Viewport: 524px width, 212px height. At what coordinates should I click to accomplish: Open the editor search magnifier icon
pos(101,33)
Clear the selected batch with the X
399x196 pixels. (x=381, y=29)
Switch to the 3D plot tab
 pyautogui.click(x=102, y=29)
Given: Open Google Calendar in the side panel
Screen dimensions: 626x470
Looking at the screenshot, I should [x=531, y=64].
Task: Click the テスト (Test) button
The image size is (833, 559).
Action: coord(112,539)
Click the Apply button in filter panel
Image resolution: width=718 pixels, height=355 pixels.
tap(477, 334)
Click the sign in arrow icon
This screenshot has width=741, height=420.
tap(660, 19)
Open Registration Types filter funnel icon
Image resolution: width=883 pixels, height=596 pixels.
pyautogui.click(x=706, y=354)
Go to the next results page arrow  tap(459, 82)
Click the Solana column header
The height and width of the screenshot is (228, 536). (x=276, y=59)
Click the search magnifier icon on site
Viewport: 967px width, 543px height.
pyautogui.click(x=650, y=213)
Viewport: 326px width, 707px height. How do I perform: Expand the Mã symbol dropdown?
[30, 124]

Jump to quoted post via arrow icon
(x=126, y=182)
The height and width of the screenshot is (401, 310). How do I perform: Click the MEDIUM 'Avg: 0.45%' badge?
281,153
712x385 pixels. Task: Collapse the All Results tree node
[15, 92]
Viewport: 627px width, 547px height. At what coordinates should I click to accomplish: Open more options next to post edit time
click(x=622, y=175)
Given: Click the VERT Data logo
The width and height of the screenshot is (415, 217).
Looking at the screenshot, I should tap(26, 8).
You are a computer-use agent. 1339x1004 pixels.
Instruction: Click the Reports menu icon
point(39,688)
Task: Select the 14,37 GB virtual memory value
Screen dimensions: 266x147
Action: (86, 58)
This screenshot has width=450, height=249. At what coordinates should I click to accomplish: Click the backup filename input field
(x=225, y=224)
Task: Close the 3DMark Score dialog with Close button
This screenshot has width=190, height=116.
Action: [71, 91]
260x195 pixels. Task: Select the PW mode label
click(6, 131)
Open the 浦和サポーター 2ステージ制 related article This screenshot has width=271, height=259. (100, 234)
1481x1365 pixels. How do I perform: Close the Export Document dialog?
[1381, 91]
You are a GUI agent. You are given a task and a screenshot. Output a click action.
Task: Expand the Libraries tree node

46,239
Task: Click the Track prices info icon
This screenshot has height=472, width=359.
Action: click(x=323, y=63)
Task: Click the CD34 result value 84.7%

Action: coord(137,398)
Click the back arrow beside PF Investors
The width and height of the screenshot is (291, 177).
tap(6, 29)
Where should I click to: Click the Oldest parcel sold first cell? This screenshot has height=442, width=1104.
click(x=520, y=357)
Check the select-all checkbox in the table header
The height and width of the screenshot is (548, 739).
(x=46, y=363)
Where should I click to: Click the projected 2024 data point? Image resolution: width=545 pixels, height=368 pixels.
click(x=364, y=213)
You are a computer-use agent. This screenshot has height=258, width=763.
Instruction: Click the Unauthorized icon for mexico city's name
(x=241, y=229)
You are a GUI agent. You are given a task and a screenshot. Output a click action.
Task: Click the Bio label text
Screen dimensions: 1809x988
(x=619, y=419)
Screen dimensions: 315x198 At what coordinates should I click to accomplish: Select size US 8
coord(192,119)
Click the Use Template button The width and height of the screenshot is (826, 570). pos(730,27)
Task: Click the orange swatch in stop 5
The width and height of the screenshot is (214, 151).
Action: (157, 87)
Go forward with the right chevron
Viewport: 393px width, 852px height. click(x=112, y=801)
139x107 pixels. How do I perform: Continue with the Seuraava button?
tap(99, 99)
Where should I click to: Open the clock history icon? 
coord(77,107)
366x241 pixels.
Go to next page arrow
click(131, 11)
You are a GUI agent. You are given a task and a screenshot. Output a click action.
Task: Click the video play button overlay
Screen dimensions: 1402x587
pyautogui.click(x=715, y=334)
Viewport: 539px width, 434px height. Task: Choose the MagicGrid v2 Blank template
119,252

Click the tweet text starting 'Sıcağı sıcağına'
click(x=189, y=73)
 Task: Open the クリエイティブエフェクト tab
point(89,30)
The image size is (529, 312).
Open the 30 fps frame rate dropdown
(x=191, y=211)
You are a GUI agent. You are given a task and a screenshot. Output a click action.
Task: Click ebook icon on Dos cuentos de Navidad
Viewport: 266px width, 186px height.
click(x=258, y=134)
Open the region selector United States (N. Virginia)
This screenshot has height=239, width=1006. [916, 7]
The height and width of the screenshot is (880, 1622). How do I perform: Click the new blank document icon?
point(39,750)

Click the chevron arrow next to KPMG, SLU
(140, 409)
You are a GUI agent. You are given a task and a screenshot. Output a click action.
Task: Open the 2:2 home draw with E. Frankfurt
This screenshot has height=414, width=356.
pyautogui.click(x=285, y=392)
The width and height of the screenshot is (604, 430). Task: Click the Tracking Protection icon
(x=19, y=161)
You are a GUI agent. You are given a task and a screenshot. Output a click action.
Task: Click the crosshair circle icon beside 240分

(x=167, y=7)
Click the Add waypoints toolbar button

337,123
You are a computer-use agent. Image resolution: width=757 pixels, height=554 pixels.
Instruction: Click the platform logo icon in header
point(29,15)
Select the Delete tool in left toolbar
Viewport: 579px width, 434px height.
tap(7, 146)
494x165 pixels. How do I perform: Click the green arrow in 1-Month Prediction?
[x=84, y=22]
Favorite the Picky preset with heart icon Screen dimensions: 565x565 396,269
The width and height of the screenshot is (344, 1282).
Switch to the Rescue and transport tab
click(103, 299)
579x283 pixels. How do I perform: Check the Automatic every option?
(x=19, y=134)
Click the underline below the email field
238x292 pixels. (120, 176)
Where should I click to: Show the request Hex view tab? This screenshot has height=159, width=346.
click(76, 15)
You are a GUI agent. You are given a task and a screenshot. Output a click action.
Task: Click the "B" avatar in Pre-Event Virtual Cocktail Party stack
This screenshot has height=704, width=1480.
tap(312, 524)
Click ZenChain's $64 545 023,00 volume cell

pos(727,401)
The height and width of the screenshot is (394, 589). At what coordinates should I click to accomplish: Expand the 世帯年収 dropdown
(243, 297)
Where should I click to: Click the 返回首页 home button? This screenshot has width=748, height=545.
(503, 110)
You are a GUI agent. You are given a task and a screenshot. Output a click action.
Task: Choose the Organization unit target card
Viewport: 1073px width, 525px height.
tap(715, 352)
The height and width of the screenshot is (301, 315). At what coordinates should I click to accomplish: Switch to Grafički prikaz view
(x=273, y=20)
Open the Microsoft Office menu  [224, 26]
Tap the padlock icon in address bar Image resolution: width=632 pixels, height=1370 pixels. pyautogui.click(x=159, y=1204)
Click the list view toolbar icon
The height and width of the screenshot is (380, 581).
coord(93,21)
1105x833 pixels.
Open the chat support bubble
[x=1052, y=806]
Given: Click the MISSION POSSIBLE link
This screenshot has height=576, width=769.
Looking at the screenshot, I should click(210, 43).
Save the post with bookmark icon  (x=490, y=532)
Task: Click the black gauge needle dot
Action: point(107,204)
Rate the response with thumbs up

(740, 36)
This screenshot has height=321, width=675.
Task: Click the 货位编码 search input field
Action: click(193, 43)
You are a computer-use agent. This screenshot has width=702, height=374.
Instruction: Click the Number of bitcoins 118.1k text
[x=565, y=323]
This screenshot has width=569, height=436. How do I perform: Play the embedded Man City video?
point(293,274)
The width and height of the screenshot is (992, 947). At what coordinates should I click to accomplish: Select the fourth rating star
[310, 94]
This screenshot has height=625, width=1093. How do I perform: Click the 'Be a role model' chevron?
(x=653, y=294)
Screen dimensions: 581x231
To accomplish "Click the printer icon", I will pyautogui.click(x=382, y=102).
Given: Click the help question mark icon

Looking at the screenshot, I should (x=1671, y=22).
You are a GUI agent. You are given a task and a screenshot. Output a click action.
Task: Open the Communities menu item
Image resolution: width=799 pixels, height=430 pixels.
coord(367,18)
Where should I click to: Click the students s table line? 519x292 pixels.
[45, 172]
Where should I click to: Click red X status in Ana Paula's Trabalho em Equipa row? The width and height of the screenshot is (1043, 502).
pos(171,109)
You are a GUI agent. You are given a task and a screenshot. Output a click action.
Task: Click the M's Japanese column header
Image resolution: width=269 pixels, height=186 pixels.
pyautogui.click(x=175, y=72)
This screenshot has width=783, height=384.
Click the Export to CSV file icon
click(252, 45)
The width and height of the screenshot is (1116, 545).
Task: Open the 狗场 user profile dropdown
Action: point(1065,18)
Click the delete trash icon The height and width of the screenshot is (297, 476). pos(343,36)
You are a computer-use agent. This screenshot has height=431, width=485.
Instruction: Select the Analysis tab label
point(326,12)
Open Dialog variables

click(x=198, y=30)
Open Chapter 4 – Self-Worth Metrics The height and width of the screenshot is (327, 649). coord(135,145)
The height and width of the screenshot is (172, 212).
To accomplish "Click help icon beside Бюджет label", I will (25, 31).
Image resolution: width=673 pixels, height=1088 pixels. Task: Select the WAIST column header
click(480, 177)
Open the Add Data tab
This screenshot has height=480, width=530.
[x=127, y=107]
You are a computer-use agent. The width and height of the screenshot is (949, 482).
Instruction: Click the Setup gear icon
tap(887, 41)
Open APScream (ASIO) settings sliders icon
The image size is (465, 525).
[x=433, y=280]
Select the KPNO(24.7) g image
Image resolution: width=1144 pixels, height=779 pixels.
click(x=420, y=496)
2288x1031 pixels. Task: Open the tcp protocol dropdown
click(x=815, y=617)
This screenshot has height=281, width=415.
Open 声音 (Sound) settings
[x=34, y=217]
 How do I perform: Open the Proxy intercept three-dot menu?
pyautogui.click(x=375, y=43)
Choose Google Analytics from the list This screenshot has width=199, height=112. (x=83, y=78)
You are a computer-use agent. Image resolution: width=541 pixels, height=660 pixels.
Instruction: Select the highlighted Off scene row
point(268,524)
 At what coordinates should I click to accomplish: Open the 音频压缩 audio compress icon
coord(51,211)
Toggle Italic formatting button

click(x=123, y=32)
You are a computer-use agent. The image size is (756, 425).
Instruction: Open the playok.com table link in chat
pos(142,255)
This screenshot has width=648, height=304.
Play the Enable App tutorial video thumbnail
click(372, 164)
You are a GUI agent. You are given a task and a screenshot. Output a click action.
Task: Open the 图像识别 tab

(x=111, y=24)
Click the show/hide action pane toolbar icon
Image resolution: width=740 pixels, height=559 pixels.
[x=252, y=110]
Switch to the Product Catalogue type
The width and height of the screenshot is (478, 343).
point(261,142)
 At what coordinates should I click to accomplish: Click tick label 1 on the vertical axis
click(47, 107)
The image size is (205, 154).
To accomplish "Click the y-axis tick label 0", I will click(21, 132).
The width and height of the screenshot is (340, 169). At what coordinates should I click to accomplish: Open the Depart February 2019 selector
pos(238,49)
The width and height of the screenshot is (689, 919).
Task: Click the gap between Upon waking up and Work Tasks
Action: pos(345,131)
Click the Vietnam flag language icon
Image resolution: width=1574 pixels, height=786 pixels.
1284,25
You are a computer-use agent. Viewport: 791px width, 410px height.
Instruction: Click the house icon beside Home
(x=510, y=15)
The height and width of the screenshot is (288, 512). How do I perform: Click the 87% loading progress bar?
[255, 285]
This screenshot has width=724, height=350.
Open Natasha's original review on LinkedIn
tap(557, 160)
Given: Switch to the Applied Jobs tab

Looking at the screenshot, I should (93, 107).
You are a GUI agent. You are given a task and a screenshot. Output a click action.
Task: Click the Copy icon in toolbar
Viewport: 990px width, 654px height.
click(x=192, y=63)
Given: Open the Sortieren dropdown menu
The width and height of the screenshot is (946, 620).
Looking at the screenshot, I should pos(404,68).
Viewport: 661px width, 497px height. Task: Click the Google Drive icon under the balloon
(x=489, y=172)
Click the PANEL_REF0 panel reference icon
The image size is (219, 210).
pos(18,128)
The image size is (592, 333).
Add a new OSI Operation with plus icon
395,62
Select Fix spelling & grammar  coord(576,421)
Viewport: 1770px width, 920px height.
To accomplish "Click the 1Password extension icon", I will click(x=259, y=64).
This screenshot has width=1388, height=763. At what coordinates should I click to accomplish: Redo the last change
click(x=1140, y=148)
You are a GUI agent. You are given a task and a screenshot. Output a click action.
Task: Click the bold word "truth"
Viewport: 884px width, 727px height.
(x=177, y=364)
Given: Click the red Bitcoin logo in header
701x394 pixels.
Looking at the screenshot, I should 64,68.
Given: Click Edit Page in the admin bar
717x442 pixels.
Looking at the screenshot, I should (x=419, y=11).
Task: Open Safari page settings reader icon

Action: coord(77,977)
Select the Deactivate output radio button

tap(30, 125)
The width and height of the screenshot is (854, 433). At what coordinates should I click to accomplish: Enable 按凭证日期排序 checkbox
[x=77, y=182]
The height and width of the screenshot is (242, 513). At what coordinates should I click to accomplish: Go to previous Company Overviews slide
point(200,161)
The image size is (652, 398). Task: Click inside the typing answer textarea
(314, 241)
··········
=== PROBLEM ===
Pull every line that holds the string "will" out of the records.

=== EXERCISE RESPONSE ===
To accomplish "Click the printer icon", I will pyautogui.click(x=382, y=102).
To accomplish "Click help icon beside Бюджет label", I will (25, 31).
To accomplish "Click the y-axis tick label 0", I will click(21, 132).
To accomplish "Click the 1Password extension icon", I will click(x=259, y=64).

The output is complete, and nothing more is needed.